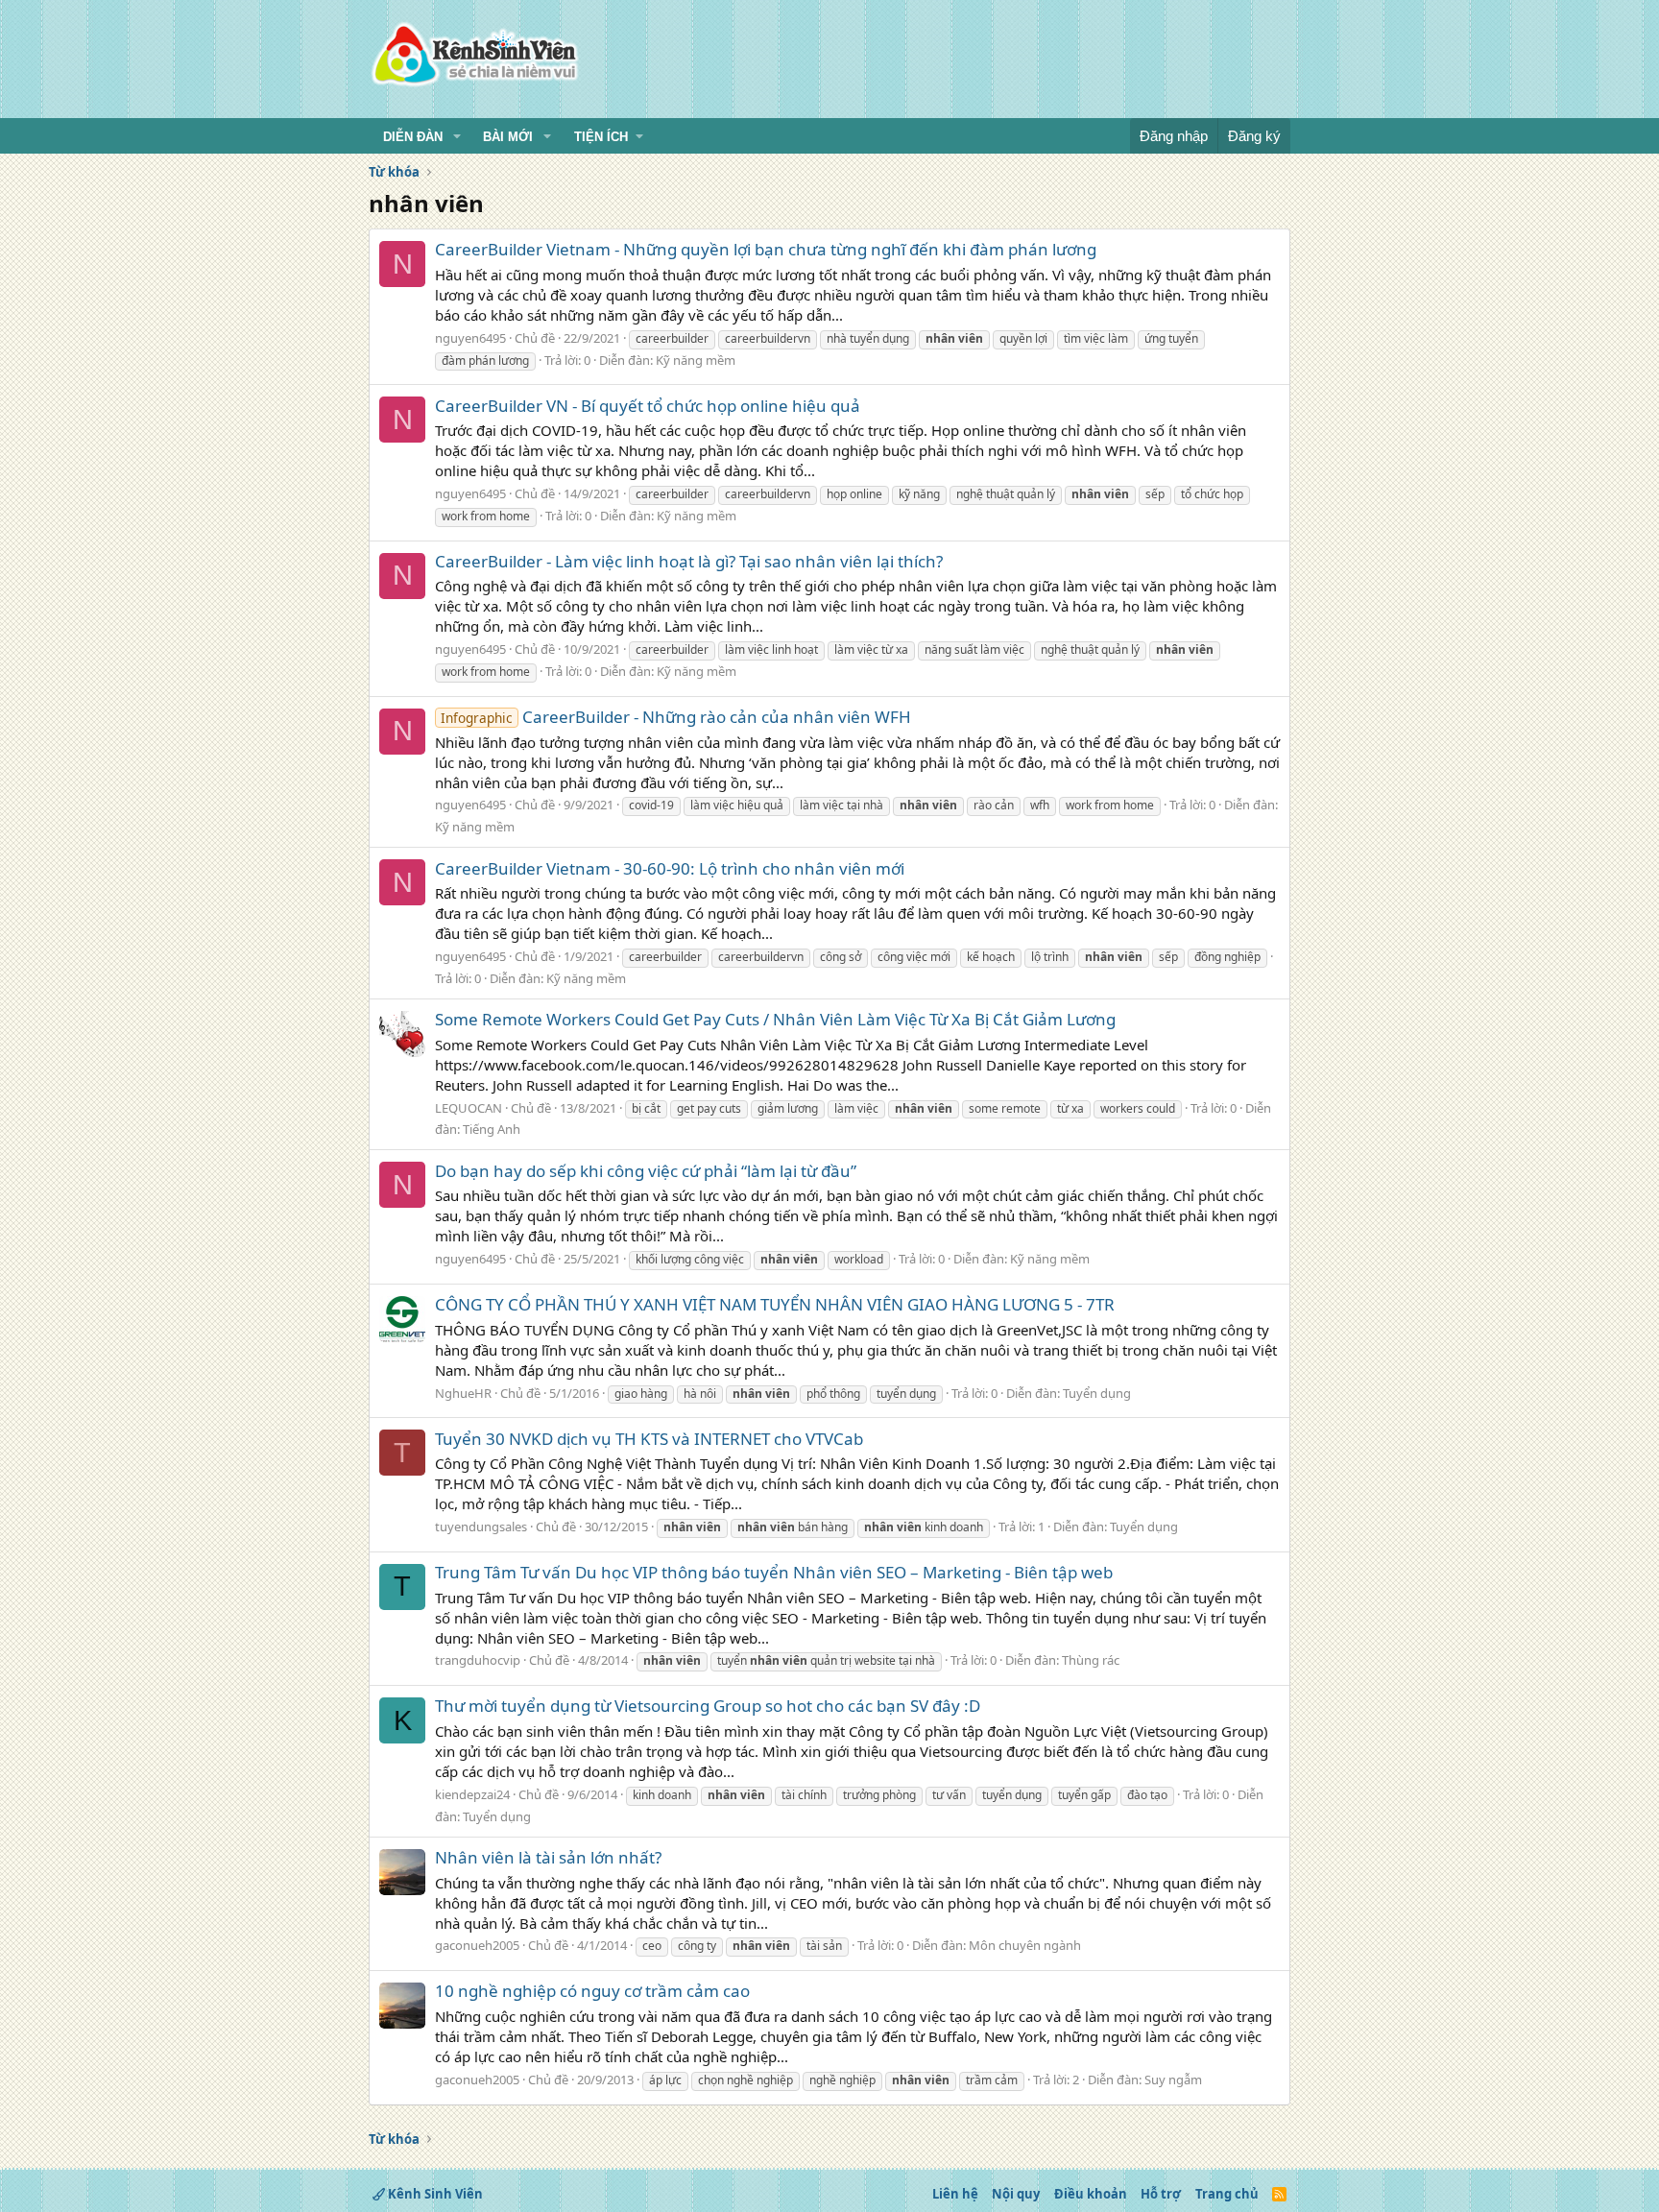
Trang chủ (1227, 2193)
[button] (457, 137)
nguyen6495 (470, 338)
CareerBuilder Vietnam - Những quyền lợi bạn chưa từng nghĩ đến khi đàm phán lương (765, 249)
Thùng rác (1090, 1660)
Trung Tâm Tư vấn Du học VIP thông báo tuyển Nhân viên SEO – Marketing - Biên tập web (774, 1572)
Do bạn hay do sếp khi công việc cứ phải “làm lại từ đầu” (645, 1171)
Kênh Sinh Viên (434, 2193)
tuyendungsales (481, 1526)
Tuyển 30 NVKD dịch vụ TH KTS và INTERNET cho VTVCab (649, 1439)
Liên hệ (955, 2193)
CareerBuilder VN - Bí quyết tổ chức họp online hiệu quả (647, 406)
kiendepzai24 (472, 1794)
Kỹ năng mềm (695, 360)
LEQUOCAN (468, 1108)
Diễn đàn (413, 137)
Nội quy (1016, 2193)
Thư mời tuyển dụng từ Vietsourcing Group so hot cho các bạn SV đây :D (707, 1706)
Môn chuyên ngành (1025, 1945)
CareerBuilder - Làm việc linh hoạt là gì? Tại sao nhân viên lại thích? (689, 561)
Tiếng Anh (491, 1129)
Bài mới (508, 137)
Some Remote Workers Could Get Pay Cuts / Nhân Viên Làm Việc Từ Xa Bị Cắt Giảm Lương (775, 1019)
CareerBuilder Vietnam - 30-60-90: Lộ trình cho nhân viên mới (669, 868)
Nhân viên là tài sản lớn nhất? (548, 1857)
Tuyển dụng (1097, 1393)
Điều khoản (1090, 2193)
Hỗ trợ (1161, 2193)
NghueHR (463, 1393)
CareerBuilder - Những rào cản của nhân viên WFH (676, 717)
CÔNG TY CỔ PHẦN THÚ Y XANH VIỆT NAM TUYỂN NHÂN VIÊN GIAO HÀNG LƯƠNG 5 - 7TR (775, 1304)
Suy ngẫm (1173, 2079)
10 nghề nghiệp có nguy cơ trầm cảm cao (592, 1991)
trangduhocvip (477, 1660)
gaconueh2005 (477, 1945)
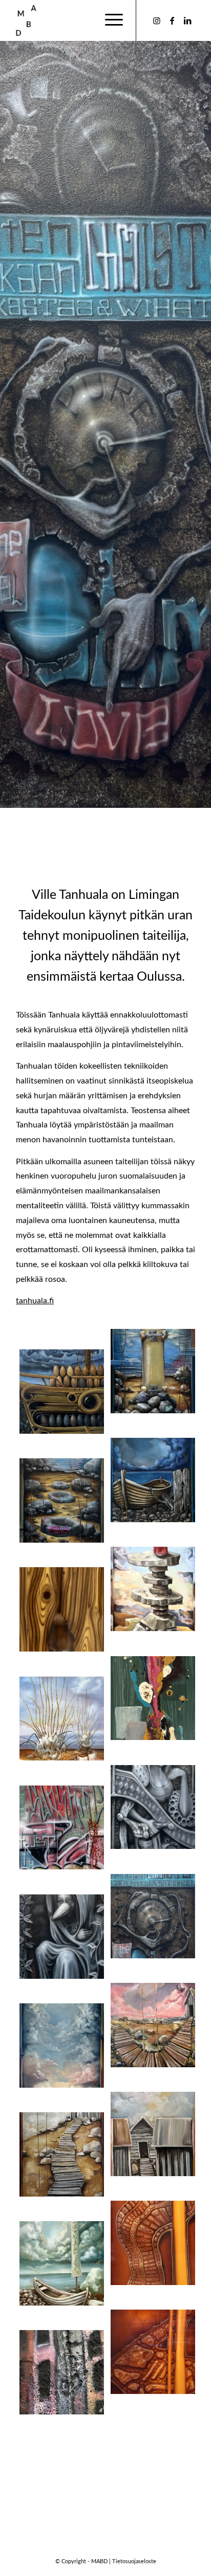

*WHAT NEEDS TO BE DONE:*
Reproduce the lines of the entries above from the one with "kiendepzai24 (472, 1794)" to the one with "Môn chuyên ngành (1025, 1945)", both included, exactly and without any other line.

*EXERCISE SOLUTION:*
kiendepzai24 (472, 1794)
Kỹ năng mềm (695, 360)
LEQUOCAN (468, 1108)
Diễn đàn (413, 137)
Nội quy (1016, 2193)
Thư mời tuyển dụng từ Vietsourcing Group so hot cho các bạn SV đây :D (707, 1706)
Môn chuyên ngành (1025, 1945)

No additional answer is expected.